My 3-month-old child?


Or my 3-year-old cat?

Or maybe both?

Typically when individuals in favor of abortion or embryonic stem cell research argue that unborn human beings can be killed at various stages of development because at that stage of development the unborn aren't persons, they frequently use mental abilities such as awareness, consciousness, sentience, etc. to differentiate between whom they consider persons and non-persons. In the past, these assertions have always struck me as poor because there is typically very little reasoning as to why these certain degrees of mental capacities matter in such a way that we can kill one human being and not kill another. The criteria also seem to typically leave out groups of human beings like the profoundly disabled or newborns whom the criteria-setter typically doesn't think it should be legal to kill.

While raising my child for the last three months, the "they're a person if they have this mental ability" assertion has only gotten harder to accept. Over the last three months, I've come to the conclusion that my cat currently has more mental capacities than my daughter. In other words, my cat is smarter than my kid. Yet most pro-choicers who subscribe to the personhood argument for discriminating against the unborn (as opposed to the bodily autonomy argument) would likely consider my daughter a person but view my cat as a non-person. I can't see how they could reasonable argue this though.

While both of them sleep about 15 hours a day, when they're awake Rascal is more aware of herself and her environment than my daughter. I'm not sure if either of them has the ability for rationale thought but if they did, Rascal would certainly have more reasoning ability. Rascal knows how to break into our bedroom to take a nap on her favorite blanket while my daughter probably couldn't even find our bedroom if she could move around independently. Both feel pain and express themselves when they are in pain. Both attempt to communicate in their own way. My daughter doesn't appear to be able to understand a word my wife or I say to her but Rascal can lift her paw to shake on command in exchange for cat treats.

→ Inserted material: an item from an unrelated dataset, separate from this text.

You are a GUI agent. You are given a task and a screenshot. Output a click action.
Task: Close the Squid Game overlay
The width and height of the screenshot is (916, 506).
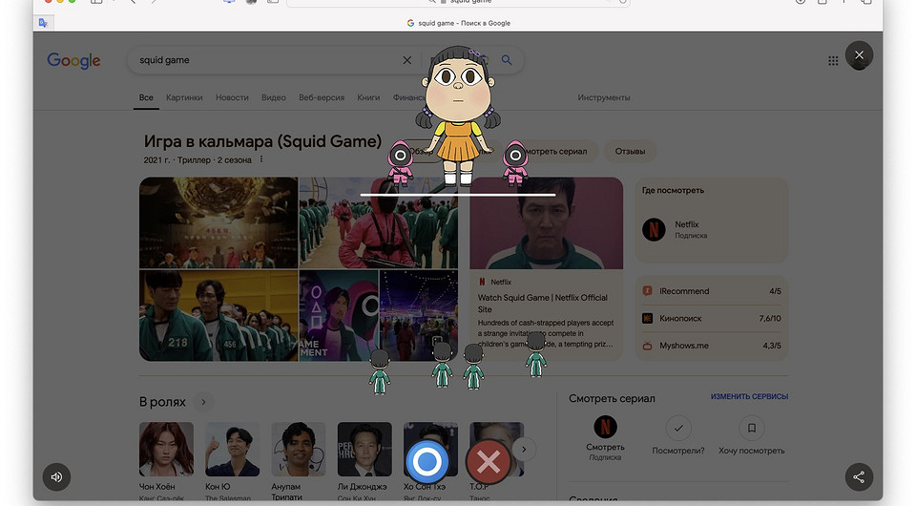click(x=859, y=55)
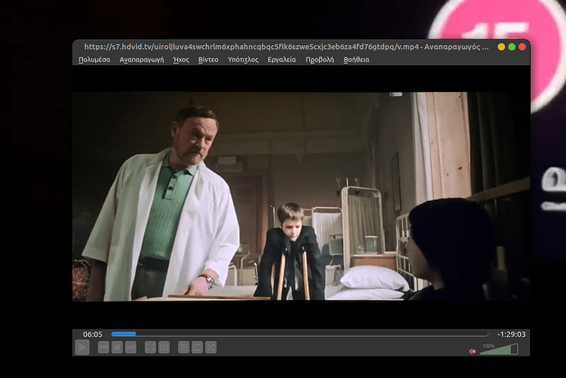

So if my daughter is currently a person because of her current mental capacities, I can't see how my cat isn't. I can't think of one thing which would make my daughter a valuable person while keeping my cat a non-person except for my daughter's humanness. But the whole concept of personhood (at least in pro-choice circles) revolves around the notion that being a living human organism doesn't necessarily make one a person. Some, like Peter Singer, even label the idea that humans are valuable simply because they're humans as "speciesism."

I wonder how thoughtful pro-choicers who hold these different criteria for personhood think when they're around young children. Would they see my daughter as a person or maybe just a potential person? I think that if they see my daughter as a person, they'd be nothing more than speciesists if they didn't find Rascal to be a person as well.